Cuban artist Roberto Fabelo opens exhibition

Cuban Art Building of the National Museum of Fine Arts (MNBA)

In the solemn and luminous heart of Havana’s artistic pantheon, the National Museum of Fine Arts once more asserts its role as the sacred repository of Cuban visual memory when, on November 21, 2025, the Cuban Art Building inaugurates Medula, a landmark solo exhibition by one of the most profound and enduring masters of our time: Roberto Fabelo (Guáimaro, 1950). For more than five decades—since his emergence amid the fertile artistic awakenings of the 1970s—Fabelo has cultivated a practice of rare constancy and visionary depth, one that has never yielded to trend or fleeting gesture. His tenure unfolds as a lifelong excavation of the human soul’s hidden architecture: a sustained meditation on the fragile frontiers between body and spirit, the tangible and the oneiric, the individual and the vast currents of collective destiny. From his earliest drawings, which captured the raw poetry of existence with anatomical precision and mythical resonance, through the decades that earned him the 2004 National Award for Visual Arts and international recognition across museums and collections worldwide, Fabelo has remained a steadfast cartographer of identity’s labyrinths.

 

His work—spanning painting, drawing, sculpture, and illustration—has evolved into a singular, unmistakable language, where the everyday is transfigured into the fantastic, and the Cuban imaginary becomes a mirror held up to universal truths. To stand before Medula is not to encounter a late-career footnote; it is to witness the distilled essence of an artistic life forged in unremitting discipline and imaginative fire.

■ INSTRUCTIONS TO FOLLOW ■
Answer these questions from the article on the Roberto Fabelo exhibition:
1. On what date does the Cuban Art Building open Medula?
2. Which award did Fabelo receive in 2004?
3. Which four forms does his work span?

■ RECORD SET ■

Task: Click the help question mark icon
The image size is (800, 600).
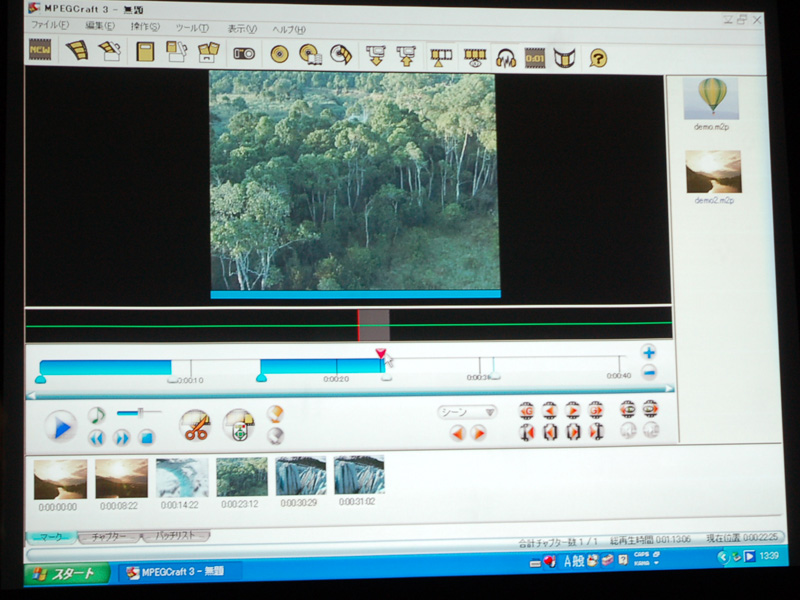Action: click(x=598, y=57)
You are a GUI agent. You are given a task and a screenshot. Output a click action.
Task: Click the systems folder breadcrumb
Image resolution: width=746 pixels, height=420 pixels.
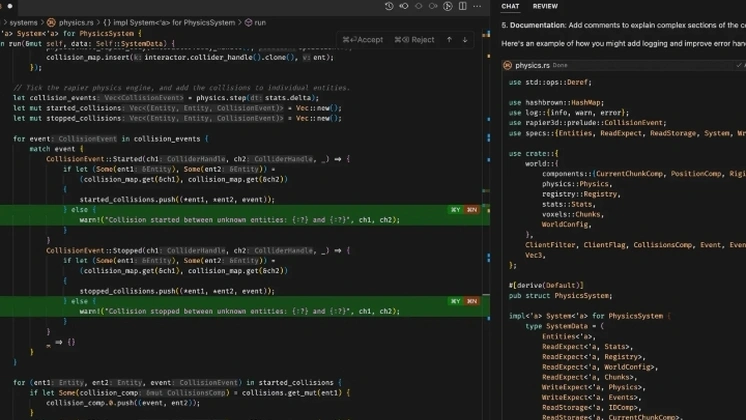[x=22, y=21]
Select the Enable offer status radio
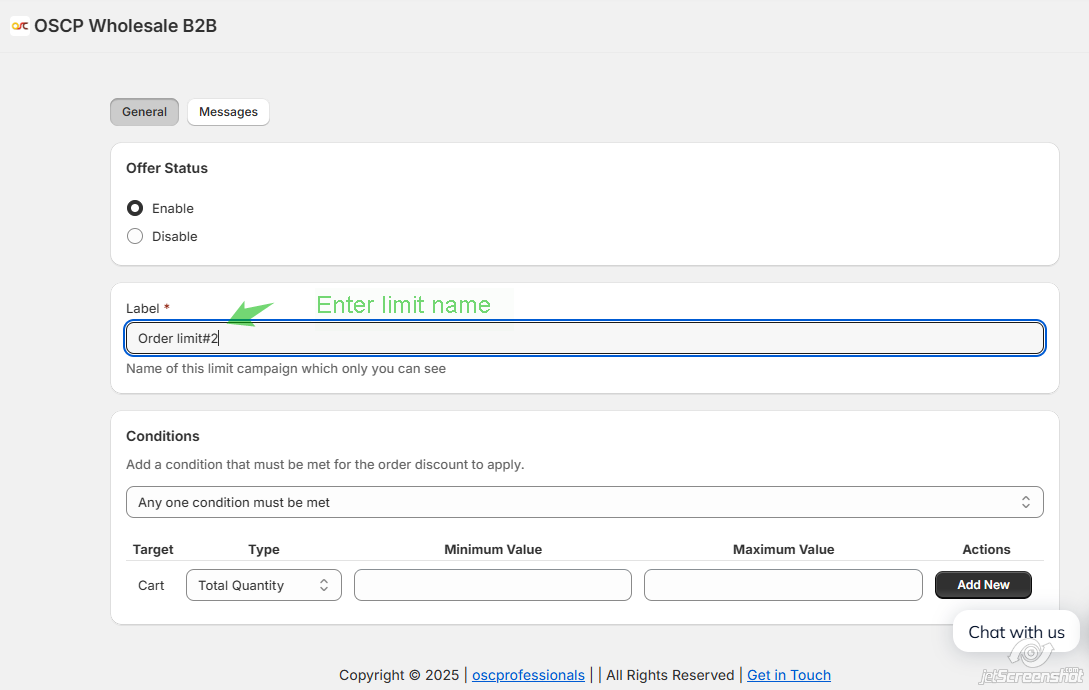Image resolution: width=1089 pixels, height=690 pixels. click(x=135, y=208)
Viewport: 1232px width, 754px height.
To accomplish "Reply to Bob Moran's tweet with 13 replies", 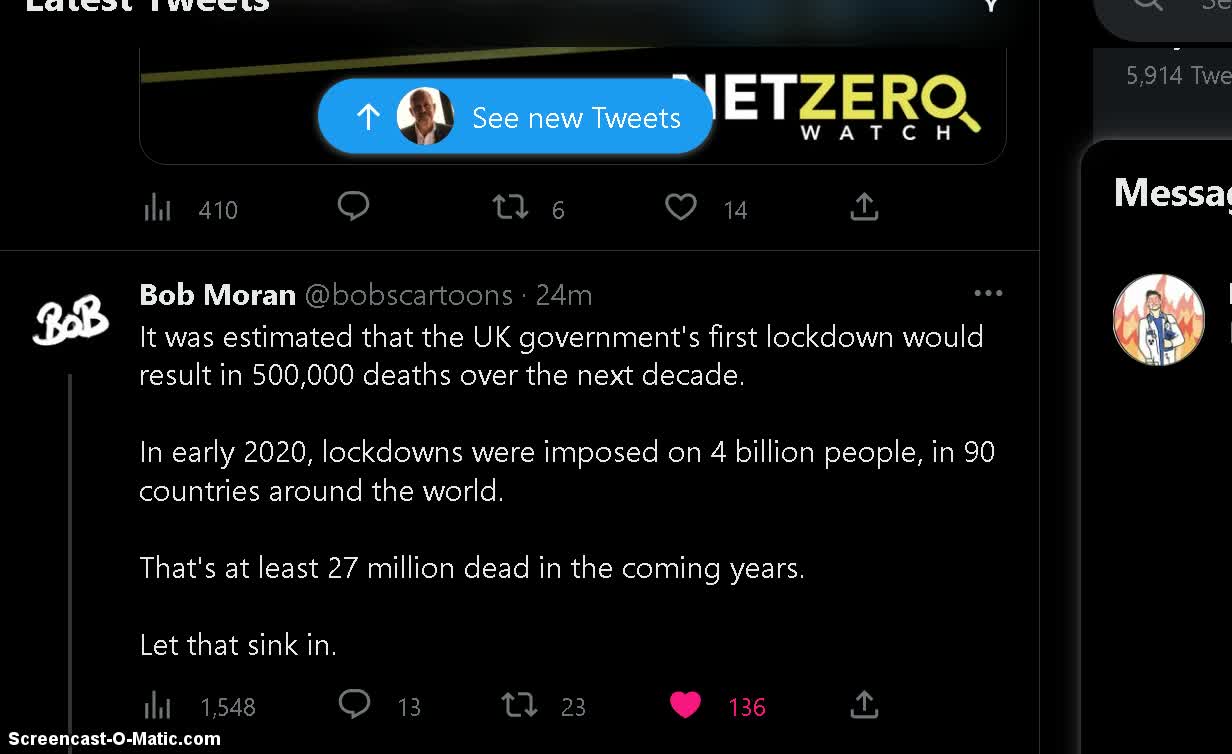I will [x=354, y=704].
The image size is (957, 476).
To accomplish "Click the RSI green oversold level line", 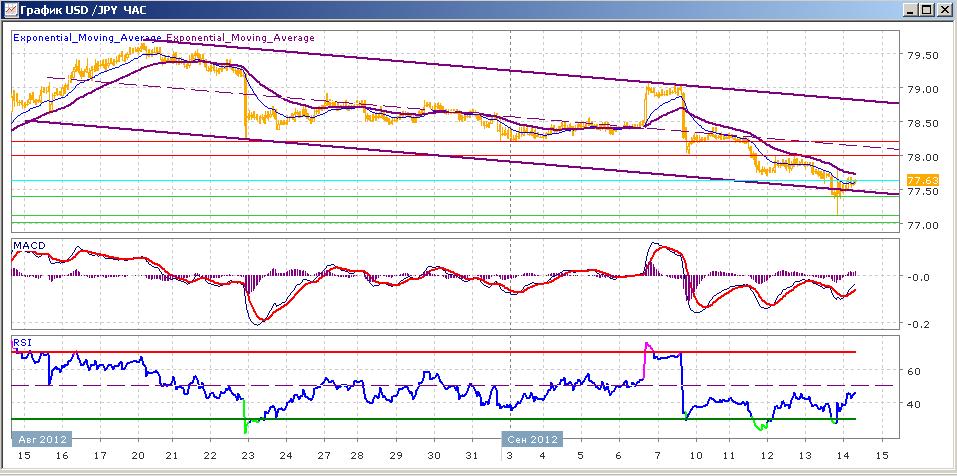I will pos(434,419).
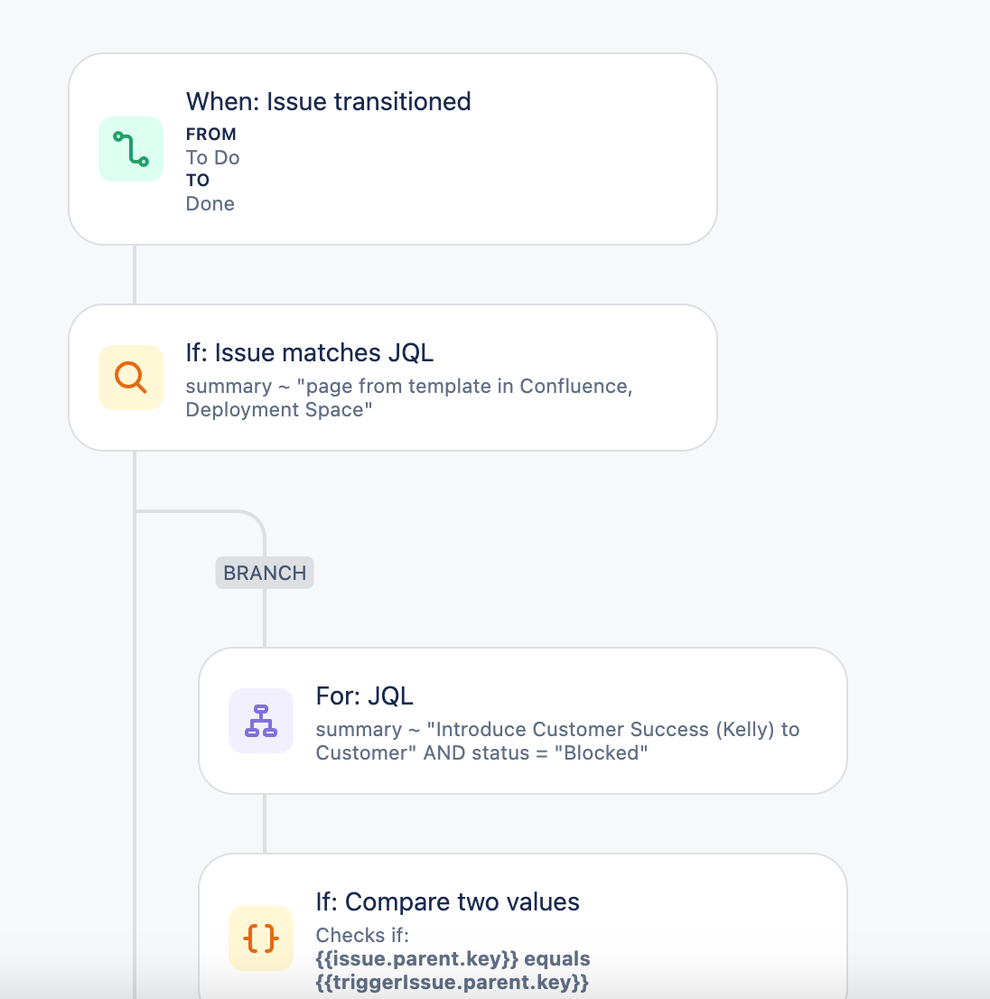This screenshot has width=990, height=999.
Task: Select the curly braces compare values icon
Action: click(x=261, y=938)

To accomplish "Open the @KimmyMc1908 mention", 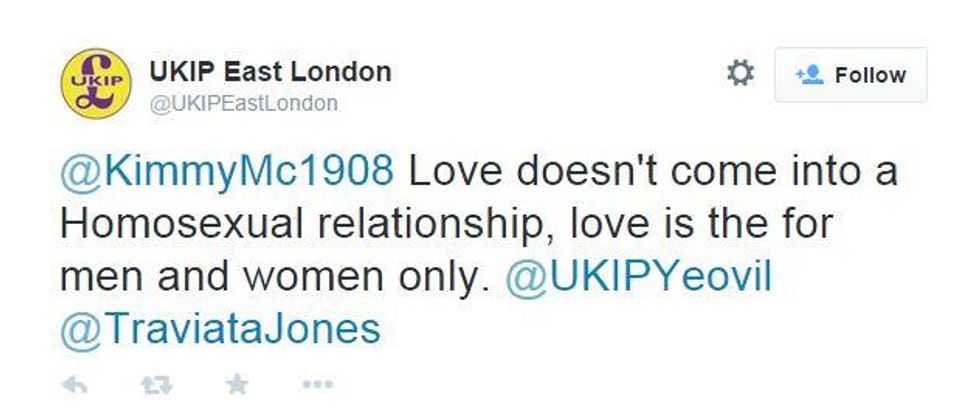I will [226, 172].
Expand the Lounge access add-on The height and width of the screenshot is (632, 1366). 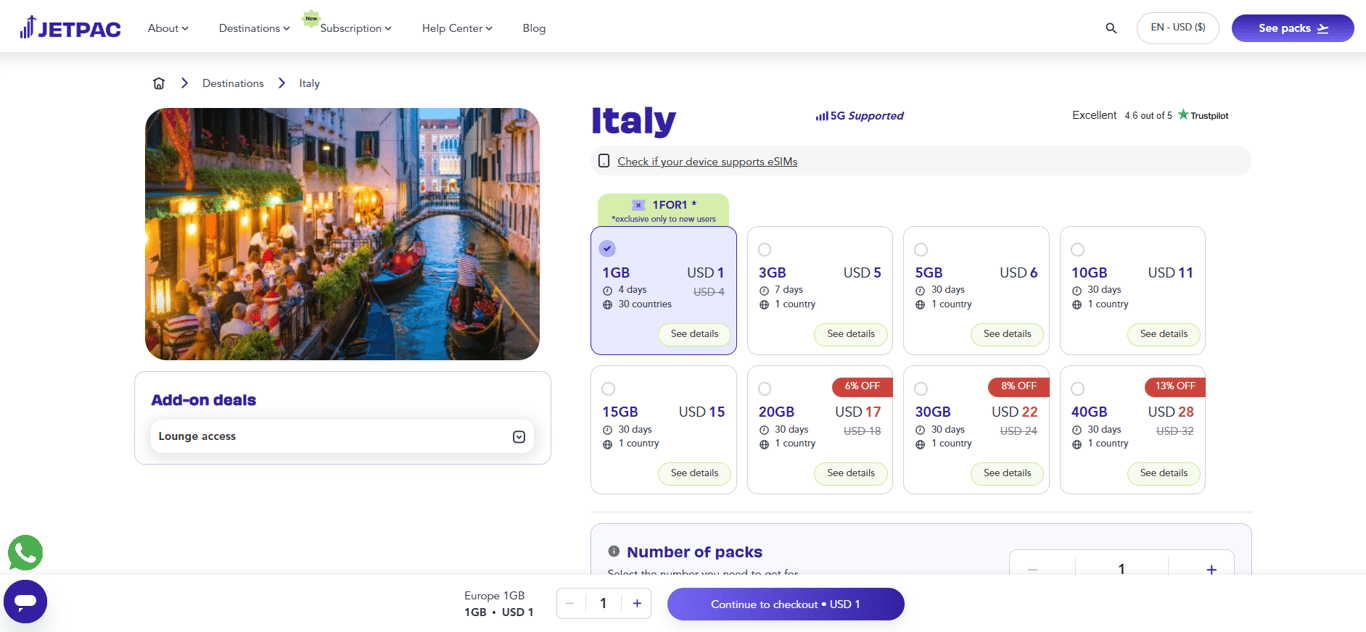519,437
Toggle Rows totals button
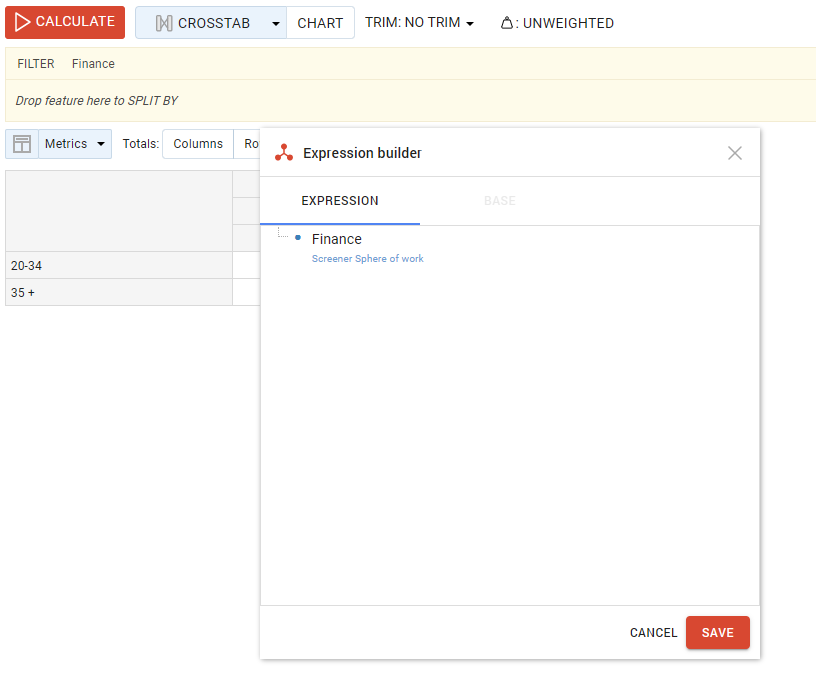The image size is (816, 696). (x=250, y=144)
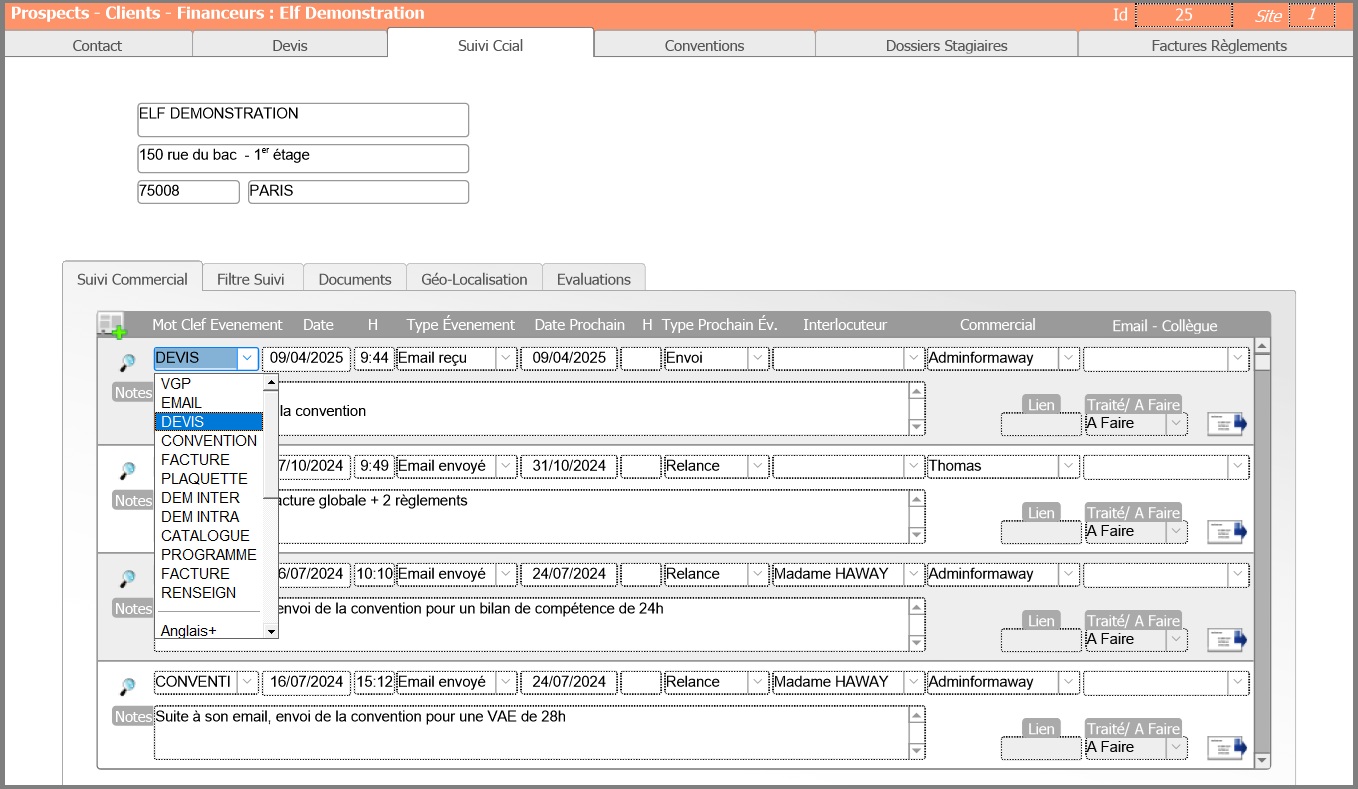Image resolution: width=1358 pixels, height=789 pixels.
Task: Open the magnifier icon on the 16/07/2024 CONVENTI row
Action: coord(127,686)
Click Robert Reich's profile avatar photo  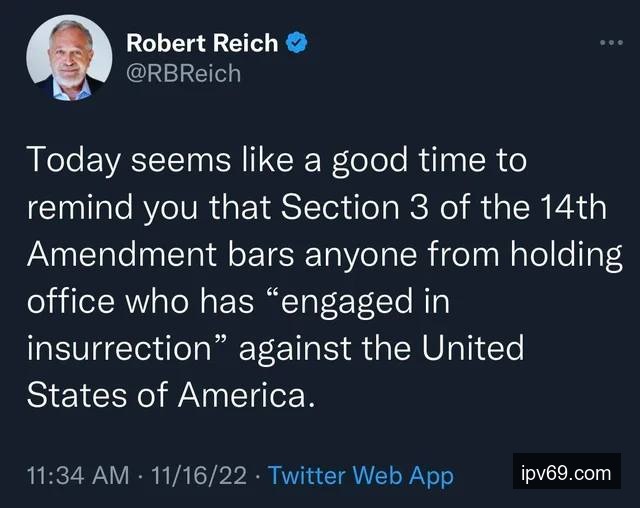point(68,59)
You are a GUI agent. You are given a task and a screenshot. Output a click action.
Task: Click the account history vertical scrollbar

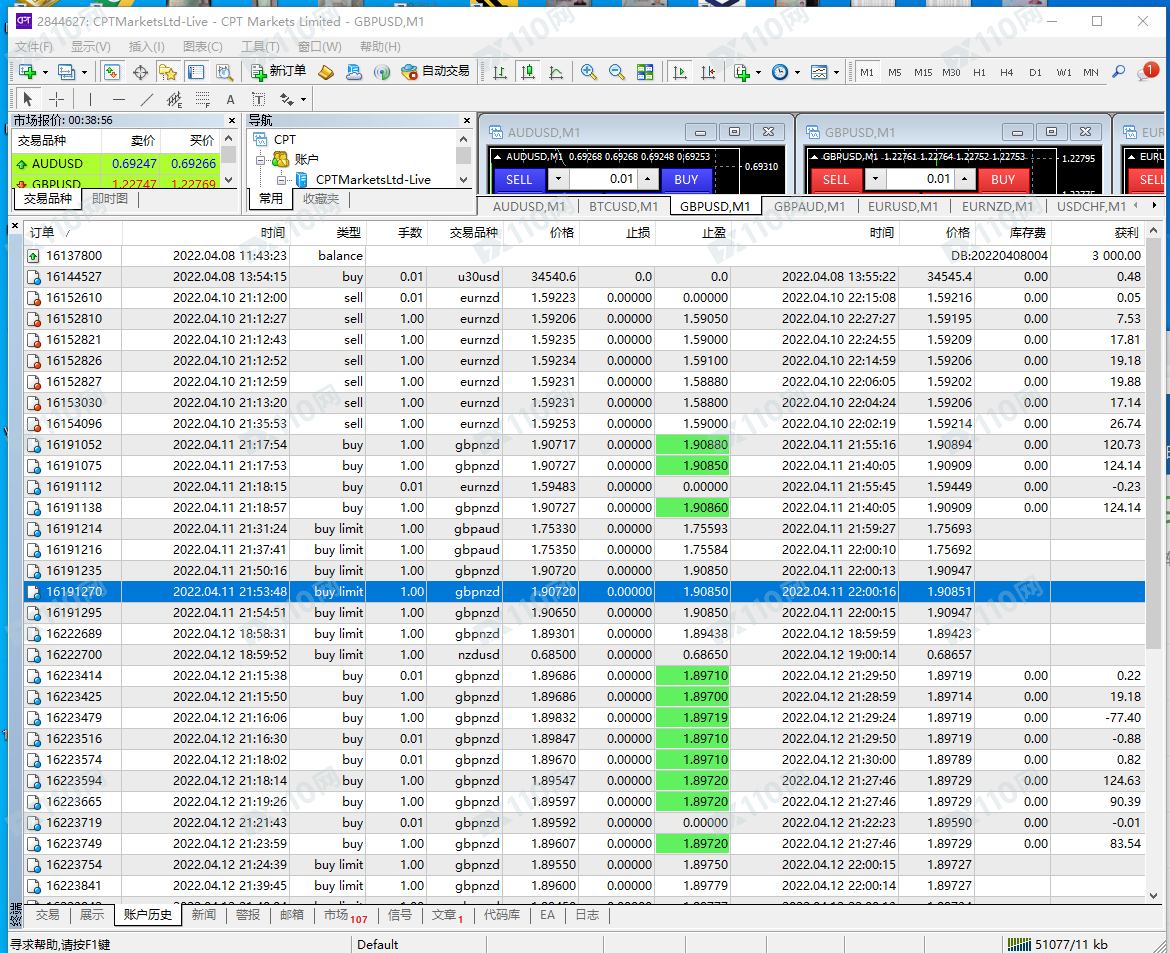point(1154,440)
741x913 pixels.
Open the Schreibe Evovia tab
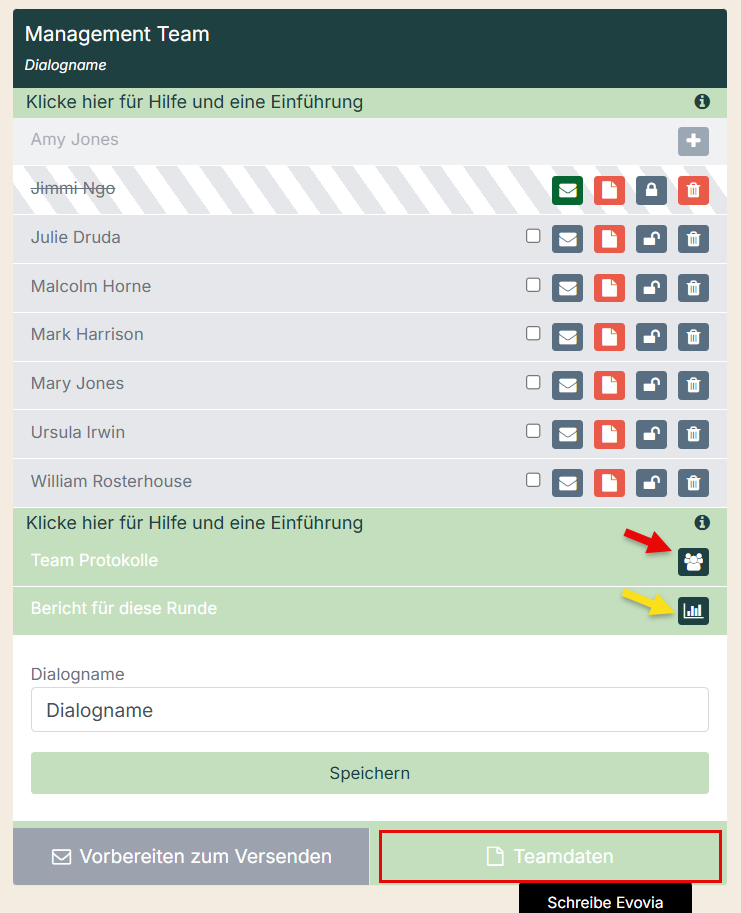pyautogui.click(x=605, y=900)
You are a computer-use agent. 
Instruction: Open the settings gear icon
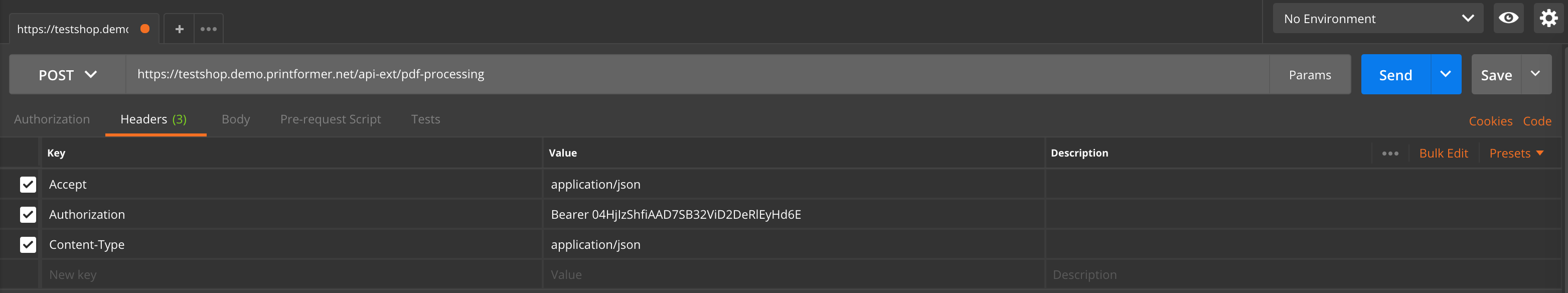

■ WRITTEN ANSWER ■
1. November 21, 2025
2. The National Award for Visual Arts
3. Painting, drawing, sculpture, and illustration